*EXCERPT PROVIDED*:
____
WHO KNEW the Environmental Downside to Some GMO (Genetically Modified Organism) Crops?

With the advent of GMO plants and animals, more than 120 different plant seeds have been genetically modified. Some have been altered for benign purposes, such as disease or fungus resistance, vitamin content, or flower color. Since the approval of GMO crops in 1996, eleven major vegetable crops have been altered genetically for resistance to broad-based herbicides, allowing for the widespread spraying of herbicides to kill weeds without harming the desired crop; it’s much easier to spray fields than to weed them.

GMO seed has provided industrial-scale agriculture with greater yields and profits by avoiding losses from weeds and pests. By 2019, 90% of corn, 95% of soybeans, and nearly 90% of sugar beet, alfalfa, canola and cotton grown in the US were genetically modified. Many of these crops now have multiple genetically engineered traits, combining herbicide resistance with insect poisons.
____
*SOURCE DATA*:

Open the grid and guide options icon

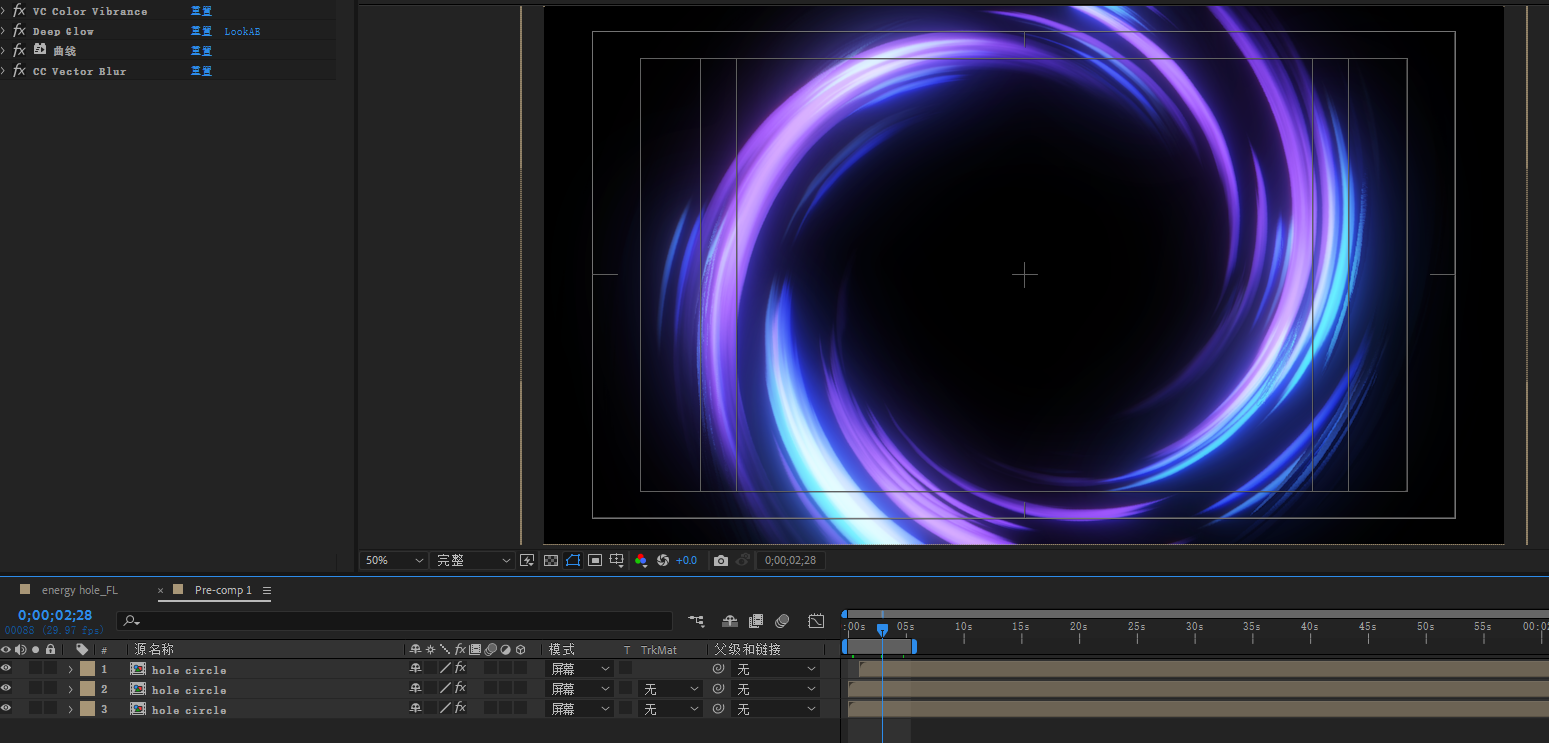click(617, 561)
____
*WORK ORDER 1*:
Summarize the text on GMO crops in two sentences.
*WORK ORDER 2*:
Reproduce word for word the passage of the text on GMO crops between "WHO KNEW the" and "to weed them.", inclusive.

*TASK RESPONSE 1*:
More than 120 plant seeds have been genetically modified, some for benign traits such as disease resistance, and since GMO crops were approved in 1996, eleven major vegetable crops have been altered to resist broad-based herbicides so fields can be sprayed instead of weeded. GMO seed has brought industrial-scale agriculture greater yields and profits, and by 2019 most US corn, soybeans, sugar beet, alfalfa, canola and cotton were genetically modified, many with herbicide resistance combined with insect poisons.

*TASK RESPONSE 2*:
WHO KNEW the Environmental Downside to Some GMO (Genetically Modified Organism) Crops?

With the advent of GMO plants and animals, more than 120 different plant seeds have been genetically modified. Some have been altered for benign purposes, such as disease or fungus resistance, vitamin content, or flower color. Since the approval of GMO crops in 1996, eleven major vegetable crops have been altered genetically for resistance to broad-based herbicides, allowing for the widespread spraying of herbicides to kill weeds without harming the desired crop; it’s much easier to spray fields than to weed them.